## [Instructions for the task]
Tally the lines in the records underneath that contain the string "computer", and state the figure by itself.
==== Material supplied ====
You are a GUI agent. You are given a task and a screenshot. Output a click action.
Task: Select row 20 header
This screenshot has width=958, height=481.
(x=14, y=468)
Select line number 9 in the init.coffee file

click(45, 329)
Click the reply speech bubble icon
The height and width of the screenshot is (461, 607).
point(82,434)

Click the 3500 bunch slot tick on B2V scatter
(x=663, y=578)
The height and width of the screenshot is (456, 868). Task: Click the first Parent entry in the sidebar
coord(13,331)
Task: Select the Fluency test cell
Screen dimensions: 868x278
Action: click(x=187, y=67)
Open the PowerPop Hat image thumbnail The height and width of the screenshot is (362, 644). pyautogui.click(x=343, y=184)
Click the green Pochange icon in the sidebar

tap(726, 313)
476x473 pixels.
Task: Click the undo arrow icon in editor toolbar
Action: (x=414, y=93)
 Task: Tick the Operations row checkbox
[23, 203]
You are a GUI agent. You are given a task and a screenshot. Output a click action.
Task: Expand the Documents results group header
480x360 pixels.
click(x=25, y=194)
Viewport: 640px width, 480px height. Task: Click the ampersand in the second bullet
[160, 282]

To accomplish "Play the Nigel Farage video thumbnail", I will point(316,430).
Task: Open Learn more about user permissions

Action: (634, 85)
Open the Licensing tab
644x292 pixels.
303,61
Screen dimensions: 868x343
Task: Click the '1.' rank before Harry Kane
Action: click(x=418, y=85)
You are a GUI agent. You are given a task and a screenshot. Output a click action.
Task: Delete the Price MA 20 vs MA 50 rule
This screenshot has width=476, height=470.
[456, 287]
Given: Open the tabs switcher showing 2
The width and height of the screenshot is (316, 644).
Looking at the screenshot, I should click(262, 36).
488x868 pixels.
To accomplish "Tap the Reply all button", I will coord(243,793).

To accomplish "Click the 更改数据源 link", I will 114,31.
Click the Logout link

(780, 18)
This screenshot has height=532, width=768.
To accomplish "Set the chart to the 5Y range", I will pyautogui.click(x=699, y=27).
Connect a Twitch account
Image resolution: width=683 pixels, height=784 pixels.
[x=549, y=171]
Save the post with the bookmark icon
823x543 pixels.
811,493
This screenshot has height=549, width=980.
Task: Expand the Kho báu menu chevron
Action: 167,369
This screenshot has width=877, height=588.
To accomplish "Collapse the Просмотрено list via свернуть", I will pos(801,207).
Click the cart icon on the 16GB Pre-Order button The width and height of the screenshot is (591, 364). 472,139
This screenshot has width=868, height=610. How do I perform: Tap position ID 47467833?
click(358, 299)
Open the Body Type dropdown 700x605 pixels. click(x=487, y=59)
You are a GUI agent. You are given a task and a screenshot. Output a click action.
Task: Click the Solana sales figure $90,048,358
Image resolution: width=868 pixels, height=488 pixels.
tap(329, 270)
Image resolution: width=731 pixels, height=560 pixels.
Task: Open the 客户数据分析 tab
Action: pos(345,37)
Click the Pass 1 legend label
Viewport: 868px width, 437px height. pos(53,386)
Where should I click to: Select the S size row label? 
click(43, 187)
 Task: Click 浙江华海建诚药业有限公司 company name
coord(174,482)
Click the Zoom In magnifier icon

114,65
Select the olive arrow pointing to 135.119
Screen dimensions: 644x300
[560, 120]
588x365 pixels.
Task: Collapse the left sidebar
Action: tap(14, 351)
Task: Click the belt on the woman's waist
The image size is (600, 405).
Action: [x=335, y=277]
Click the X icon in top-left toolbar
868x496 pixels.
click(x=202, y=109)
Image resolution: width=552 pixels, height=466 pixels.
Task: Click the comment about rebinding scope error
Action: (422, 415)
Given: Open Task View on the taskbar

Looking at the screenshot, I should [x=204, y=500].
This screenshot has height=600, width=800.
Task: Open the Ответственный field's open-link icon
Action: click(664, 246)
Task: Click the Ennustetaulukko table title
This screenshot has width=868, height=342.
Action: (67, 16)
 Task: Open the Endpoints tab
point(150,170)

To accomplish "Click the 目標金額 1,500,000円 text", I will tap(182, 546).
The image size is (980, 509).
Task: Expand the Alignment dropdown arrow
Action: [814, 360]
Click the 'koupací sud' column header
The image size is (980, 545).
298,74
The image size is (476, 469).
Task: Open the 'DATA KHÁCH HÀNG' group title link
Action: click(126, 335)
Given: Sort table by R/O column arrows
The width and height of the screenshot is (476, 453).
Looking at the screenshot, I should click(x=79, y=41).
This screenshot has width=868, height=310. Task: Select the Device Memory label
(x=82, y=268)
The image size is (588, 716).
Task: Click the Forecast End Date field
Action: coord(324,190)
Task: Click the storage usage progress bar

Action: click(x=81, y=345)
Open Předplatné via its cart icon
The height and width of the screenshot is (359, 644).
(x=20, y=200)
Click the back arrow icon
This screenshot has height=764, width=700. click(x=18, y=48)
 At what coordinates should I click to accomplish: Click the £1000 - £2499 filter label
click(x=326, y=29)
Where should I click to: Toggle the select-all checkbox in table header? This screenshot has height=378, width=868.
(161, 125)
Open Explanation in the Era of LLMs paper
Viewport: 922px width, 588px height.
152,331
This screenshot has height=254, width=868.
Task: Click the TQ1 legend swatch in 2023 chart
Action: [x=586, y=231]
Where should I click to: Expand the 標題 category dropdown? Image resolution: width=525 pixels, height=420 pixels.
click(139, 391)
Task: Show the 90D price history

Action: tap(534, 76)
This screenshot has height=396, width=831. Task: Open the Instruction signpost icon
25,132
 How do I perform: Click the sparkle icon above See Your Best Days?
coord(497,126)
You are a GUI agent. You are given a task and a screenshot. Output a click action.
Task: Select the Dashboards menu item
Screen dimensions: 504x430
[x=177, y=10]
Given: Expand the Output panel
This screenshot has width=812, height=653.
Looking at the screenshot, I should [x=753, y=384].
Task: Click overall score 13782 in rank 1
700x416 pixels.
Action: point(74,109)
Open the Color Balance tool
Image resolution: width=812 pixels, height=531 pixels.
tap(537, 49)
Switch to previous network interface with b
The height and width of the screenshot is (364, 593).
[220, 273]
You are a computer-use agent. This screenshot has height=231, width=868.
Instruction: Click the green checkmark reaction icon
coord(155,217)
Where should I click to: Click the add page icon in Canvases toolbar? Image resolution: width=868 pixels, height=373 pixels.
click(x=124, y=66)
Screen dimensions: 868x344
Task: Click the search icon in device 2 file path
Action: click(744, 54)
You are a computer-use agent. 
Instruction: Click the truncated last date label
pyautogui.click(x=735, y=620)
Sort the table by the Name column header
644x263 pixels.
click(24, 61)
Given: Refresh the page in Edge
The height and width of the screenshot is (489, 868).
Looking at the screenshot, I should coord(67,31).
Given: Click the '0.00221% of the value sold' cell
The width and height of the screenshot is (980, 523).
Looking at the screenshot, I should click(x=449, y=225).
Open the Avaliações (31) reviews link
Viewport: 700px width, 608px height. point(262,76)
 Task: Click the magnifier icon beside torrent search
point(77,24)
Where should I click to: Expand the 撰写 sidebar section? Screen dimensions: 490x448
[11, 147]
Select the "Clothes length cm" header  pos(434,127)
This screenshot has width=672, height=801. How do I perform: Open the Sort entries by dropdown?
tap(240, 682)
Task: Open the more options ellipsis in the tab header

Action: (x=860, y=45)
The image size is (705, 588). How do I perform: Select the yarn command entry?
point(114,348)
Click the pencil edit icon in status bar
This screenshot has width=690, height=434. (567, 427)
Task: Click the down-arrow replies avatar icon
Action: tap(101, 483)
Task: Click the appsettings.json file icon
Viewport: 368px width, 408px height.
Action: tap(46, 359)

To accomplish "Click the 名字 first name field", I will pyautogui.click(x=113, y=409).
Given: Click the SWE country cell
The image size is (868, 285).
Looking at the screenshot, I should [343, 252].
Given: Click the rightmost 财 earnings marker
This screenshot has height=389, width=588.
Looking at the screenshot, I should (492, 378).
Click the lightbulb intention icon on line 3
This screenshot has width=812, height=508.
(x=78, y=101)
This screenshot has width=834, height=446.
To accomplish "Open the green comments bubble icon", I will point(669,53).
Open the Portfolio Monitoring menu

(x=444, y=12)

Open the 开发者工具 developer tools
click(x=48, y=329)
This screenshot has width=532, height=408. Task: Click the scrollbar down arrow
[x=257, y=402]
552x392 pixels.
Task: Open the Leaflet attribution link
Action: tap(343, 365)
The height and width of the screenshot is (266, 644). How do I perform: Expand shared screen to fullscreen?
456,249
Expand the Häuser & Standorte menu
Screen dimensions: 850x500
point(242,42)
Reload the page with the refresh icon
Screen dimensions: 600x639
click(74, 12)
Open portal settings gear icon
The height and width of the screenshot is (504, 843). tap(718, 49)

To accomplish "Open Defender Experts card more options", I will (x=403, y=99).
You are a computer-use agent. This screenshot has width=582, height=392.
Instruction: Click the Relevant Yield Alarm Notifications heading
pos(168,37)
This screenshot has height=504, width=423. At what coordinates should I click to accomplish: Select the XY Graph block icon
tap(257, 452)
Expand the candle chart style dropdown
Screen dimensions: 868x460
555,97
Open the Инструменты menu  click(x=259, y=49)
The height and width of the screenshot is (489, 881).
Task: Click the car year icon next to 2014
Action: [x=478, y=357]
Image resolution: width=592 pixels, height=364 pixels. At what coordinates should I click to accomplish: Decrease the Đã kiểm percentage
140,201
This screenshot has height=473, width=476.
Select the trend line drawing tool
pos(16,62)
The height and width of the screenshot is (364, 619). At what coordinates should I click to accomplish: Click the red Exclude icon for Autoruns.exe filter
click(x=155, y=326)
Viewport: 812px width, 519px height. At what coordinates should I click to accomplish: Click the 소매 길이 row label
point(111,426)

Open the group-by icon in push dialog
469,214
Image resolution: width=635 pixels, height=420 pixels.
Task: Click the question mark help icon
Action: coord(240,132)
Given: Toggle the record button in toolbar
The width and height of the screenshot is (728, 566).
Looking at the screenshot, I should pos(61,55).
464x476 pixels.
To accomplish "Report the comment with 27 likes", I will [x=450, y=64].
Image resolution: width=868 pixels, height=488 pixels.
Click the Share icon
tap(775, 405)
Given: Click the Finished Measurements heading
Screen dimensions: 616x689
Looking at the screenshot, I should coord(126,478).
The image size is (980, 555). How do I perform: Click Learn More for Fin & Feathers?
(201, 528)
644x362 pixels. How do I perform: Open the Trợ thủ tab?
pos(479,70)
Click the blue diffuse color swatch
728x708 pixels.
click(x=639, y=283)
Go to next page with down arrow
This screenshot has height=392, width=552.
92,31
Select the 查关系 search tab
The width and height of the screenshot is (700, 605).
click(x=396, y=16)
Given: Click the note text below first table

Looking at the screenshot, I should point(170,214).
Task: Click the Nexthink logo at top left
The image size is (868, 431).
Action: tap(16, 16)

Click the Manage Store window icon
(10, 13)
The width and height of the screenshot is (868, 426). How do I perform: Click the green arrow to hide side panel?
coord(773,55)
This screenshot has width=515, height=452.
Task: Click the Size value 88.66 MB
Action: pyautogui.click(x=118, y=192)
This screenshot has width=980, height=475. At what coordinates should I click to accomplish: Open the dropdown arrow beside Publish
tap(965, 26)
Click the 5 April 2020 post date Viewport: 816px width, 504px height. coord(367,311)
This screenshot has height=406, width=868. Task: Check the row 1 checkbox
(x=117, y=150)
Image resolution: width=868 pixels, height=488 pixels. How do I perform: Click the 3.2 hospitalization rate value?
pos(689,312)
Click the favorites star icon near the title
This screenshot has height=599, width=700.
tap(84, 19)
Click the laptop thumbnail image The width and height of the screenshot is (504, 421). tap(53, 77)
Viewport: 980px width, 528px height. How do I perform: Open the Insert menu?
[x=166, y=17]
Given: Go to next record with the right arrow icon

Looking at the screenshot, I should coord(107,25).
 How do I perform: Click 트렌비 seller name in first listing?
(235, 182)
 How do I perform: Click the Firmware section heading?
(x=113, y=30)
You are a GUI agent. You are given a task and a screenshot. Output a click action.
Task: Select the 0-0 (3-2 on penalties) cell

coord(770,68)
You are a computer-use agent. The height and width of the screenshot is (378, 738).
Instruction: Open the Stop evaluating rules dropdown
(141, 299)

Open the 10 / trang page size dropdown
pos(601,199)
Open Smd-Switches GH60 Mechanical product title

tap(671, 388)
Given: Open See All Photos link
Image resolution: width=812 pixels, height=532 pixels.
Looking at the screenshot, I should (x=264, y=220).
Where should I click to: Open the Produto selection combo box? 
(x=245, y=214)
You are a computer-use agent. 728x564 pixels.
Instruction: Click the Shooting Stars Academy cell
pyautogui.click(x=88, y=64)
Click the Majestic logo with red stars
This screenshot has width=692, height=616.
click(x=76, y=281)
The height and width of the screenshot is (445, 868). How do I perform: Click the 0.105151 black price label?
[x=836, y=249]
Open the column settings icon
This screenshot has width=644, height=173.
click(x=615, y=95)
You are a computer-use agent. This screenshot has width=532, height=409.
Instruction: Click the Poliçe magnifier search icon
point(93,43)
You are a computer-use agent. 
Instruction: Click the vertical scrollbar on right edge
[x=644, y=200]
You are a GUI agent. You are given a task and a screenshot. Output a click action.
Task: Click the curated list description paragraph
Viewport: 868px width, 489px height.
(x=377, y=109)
====
## [Solution to the problem]
7